Voters from every corner of this country are having such a tough job relating and warming up to Governor Romney. His enormous wealth and fortune had built such an insurmountable wall between him and voters. He is simply too out-of-touch with the average American. People aren’t like him; they don’t have numerous homes, horses, and cars like he does. He does not really relate to the average person struggling to pay the mortgage or send their kids to college because he never had these struggles. He just does not get it and I surely cannot warm up to him, the same problem numerous other people are struggling with.
So has does Mitt Romney rebound? Surely the journey from here to the election will be tough, an uphill battle that the former Governor will struggle to deal with. What he has to do is be more transparent, more open and not as distant and unappealing. He should not keep attacking the President on the amount of taxes he paid, but rather talk about how he can end the loopholes that allowed him to pay such low taxes. He needs to give more specifics and stop focusing on what the President has not done, and instead focus on what he will do, and not just use rhetoric, but use actual facts to back up his claims.
In my mind, it really doesn’t matter what he does. He will not be elected our next President. If you look past his speech highlights and thirty-second ads, you’ll begin to see the real man and the plans he has to move this country in another direction. Without a doubt this election is incredibly important and every citizen from every state has an immense responsibility.

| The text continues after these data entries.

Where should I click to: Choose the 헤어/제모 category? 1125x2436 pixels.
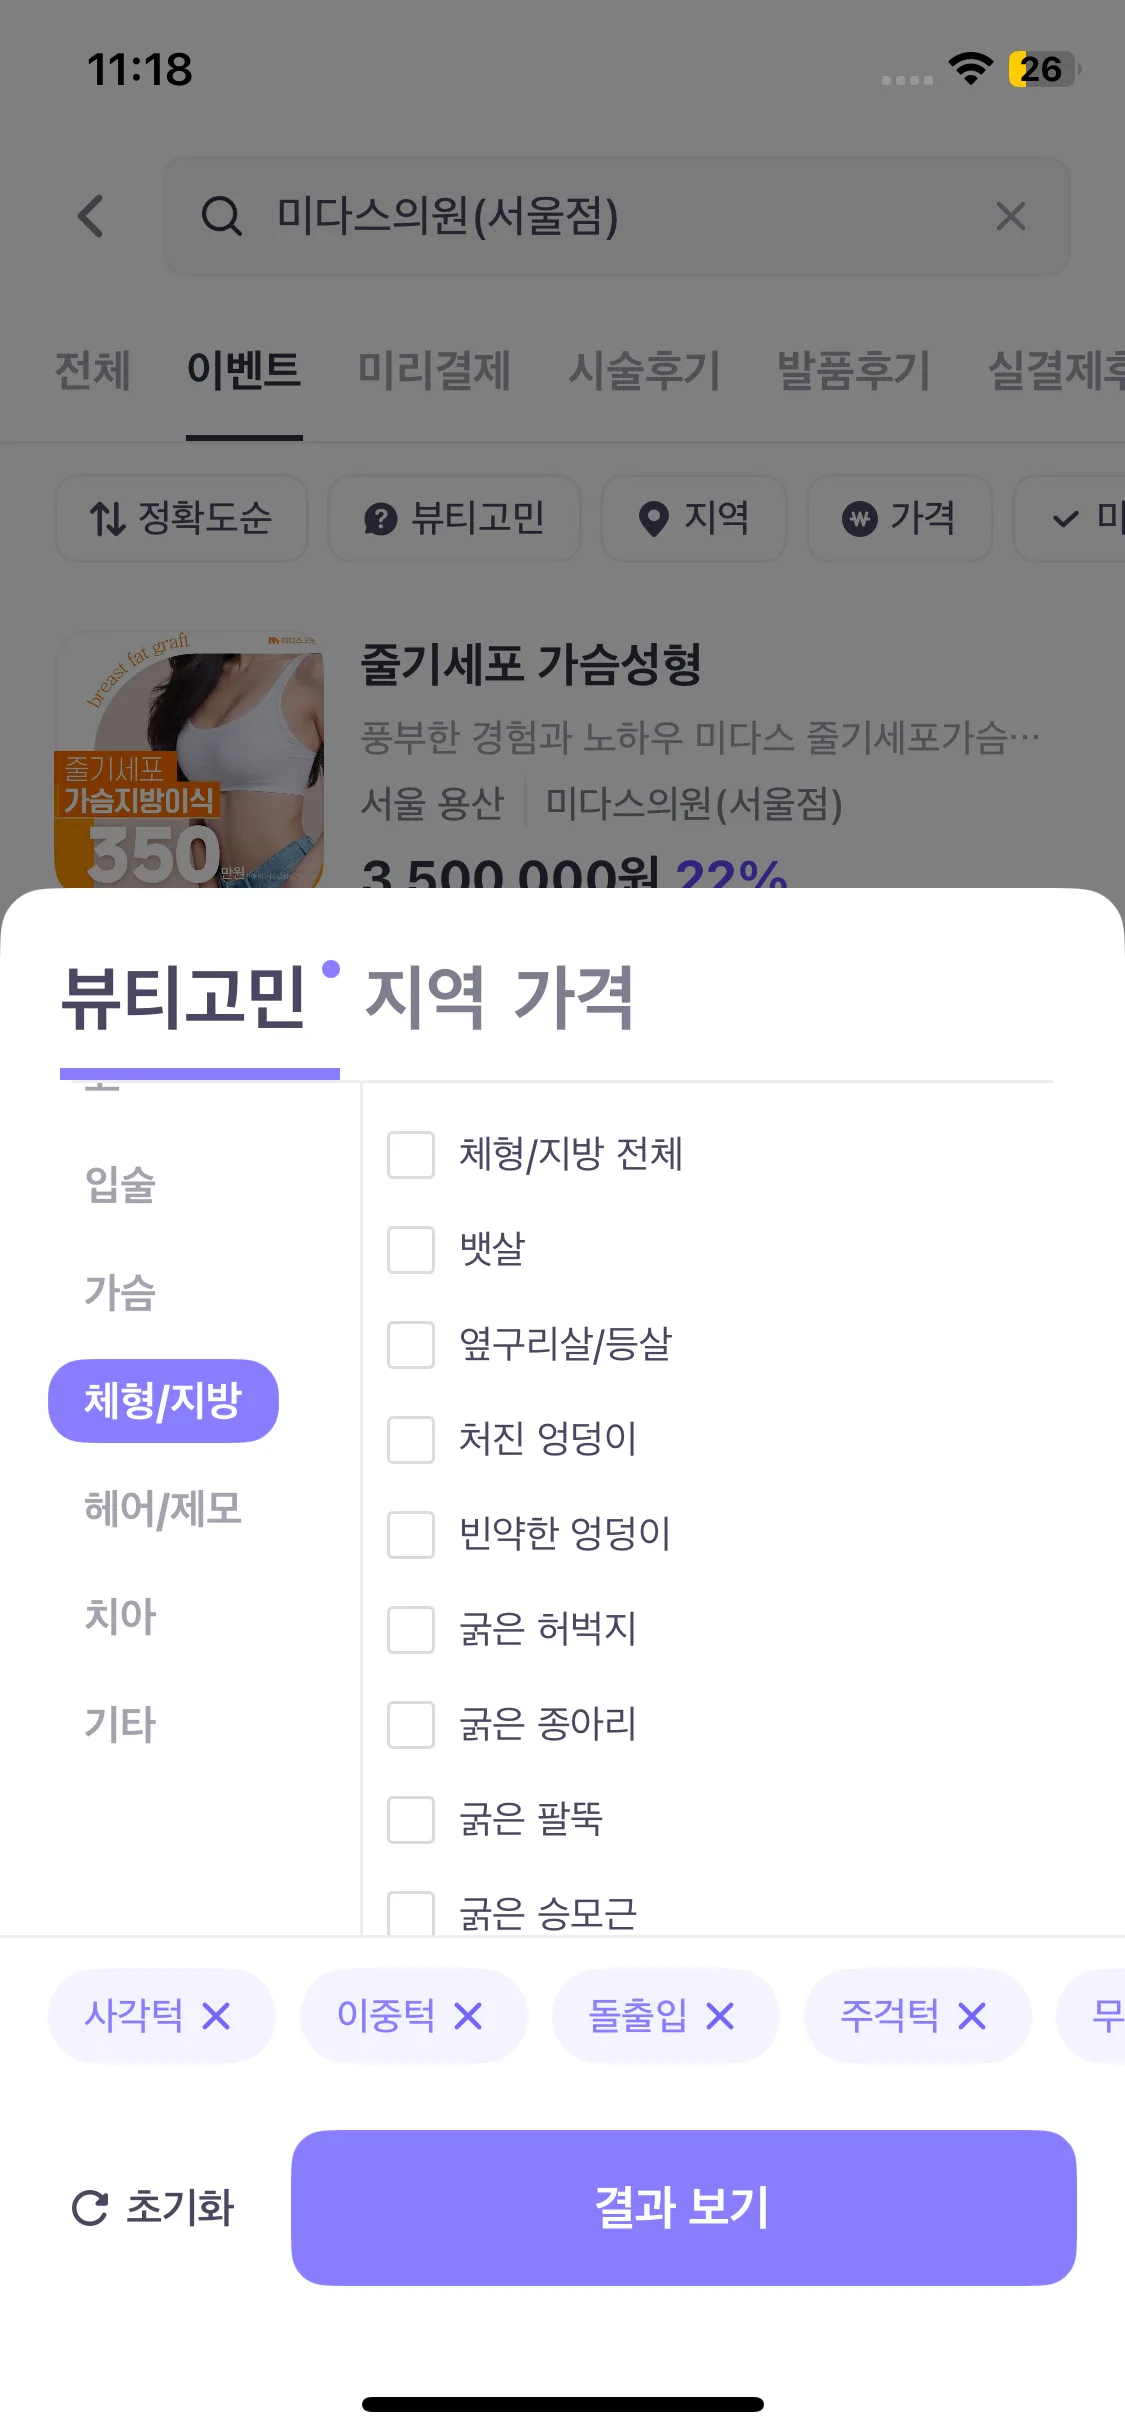click(x=163, y=1508)
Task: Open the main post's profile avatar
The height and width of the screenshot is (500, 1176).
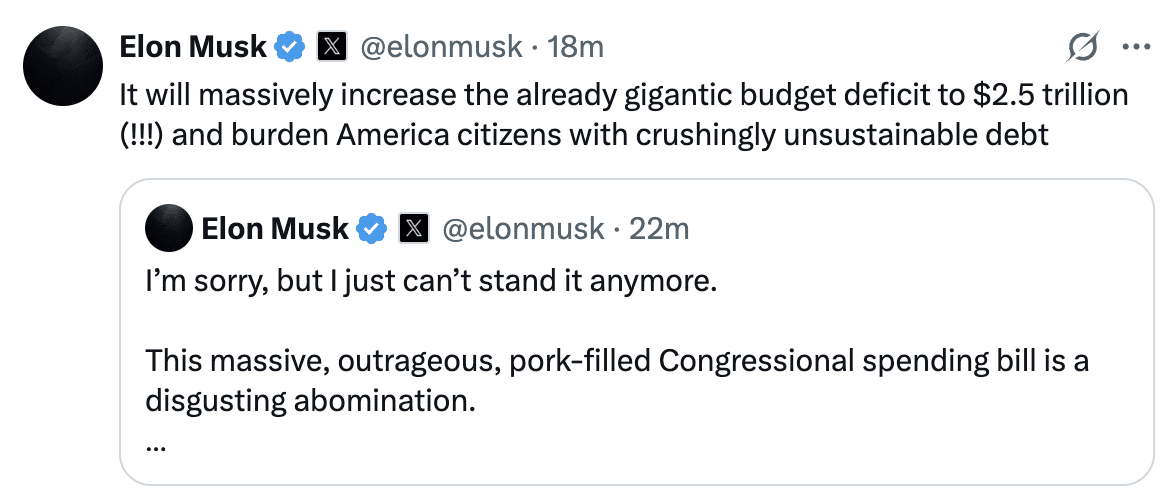Action: pyautogui.click(x=64, y=64)
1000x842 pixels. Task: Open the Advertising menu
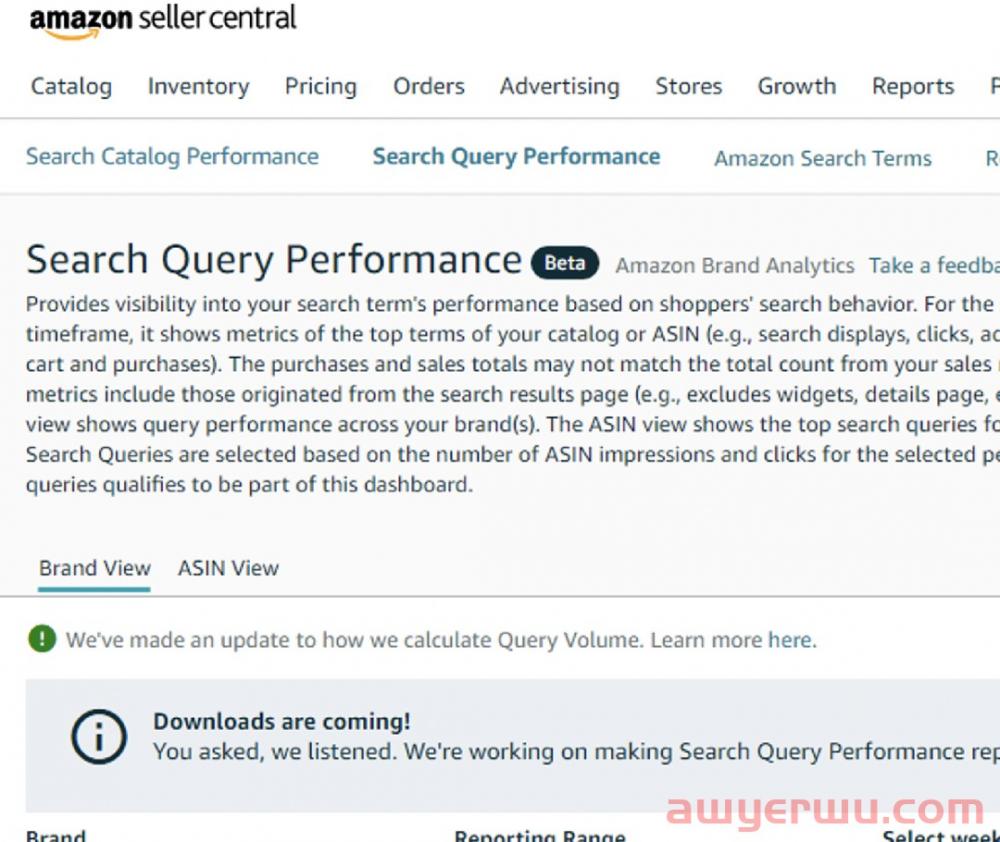[x=559, y=86]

Our country finds itself at a crossroads and we’ll decide on November 6 whether or not we continue to move forward, or whether to decide to return to the policies of the past and turn back on the progress we’ve made. Under our President we have come so far, we have seen so much, and while we are not there yet, we are moving forward, step-by-step. History shines on this moment on our collective journeys and we have an important choice.
Mitt Romney is not that choice.
(Update: Told you so.)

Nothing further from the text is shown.